Philosophers speak of a midpoint between two extremes as a ‘golden mean’. Public-policy-makers call an economy that is neither overheated nor undercooled a ‘Goldilocks’ scenario. The school-of-life teaches that a good approach to most situations is moderation.
So it is with people who have suffered a heart attack, and are now on anti-aggregant medication. They clearly want to avoid one extreme – the repeated formation of arterial blood clots – that triggered the heart attack in the first place. At the same time, they also want to avoid the other extreme that also can be life-threatening, uncontrolled bleeding.
As with so many things, finding the golden mean is easier said than done.
To keep blood at its ‘just-so’ level of clotting, doctors today have two main medicinal options, both with pros and cons. One is to prescribe an anti-platelet drug, called clopidogrel, that is proven, relatively low-cost, but fails to work effectively in some patients. The other is to dispense another platelet inhibitor, called prasugrel, that is more expensive and in some cases can work too well, causing patients to bleed more excessively, even fatally so.
So doctors are faced with a tricky decision. There probably is no perfect answer, but a blood-test solution from Roche promises to make their choice more informed.
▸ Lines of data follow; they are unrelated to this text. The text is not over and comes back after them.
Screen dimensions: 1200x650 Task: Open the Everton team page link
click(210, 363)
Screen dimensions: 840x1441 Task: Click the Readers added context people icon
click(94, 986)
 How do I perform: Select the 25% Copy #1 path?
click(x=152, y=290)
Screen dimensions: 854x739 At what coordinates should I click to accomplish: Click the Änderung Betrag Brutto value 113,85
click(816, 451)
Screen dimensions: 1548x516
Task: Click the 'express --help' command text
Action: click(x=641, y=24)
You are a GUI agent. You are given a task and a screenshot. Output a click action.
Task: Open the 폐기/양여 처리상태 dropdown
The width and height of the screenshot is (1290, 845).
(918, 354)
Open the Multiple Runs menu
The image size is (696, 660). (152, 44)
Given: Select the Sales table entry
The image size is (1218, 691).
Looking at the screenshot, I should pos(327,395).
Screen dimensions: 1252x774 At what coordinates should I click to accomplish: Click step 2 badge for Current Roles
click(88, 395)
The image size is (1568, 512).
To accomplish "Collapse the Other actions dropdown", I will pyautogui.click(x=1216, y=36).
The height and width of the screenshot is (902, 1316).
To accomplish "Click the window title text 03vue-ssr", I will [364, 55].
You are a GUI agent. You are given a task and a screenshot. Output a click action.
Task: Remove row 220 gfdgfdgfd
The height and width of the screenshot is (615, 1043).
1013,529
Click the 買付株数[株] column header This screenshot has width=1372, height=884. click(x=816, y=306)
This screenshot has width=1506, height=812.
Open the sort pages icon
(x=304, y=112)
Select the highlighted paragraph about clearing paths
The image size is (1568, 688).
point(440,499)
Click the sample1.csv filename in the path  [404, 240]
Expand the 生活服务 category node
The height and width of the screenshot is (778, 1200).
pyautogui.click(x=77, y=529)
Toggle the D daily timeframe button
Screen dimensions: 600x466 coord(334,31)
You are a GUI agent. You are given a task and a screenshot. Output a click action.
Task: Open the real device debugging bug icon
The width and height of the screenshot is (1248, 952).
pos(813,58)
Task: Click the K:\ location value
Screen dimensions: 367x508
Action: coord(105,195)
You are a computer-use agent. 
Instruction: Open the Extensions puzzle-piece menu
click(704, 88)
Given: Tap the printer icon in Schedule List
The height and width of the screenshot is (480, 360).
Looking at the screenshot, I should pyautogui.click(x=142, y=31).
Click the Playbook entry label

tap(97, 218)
An instrument called the Multiplate analyzer can, in a blood test that takes only ten minutes, deliver an assessment of a patient’s cellular clotting capability, mediated via blood platelets. Using a sample of ordinary blood (not centrifuged or processed), this diagnostic device (about the size of a typical desktop computer) can guide the doctor’s decision about whether to go with clopidogrel or prasugrel.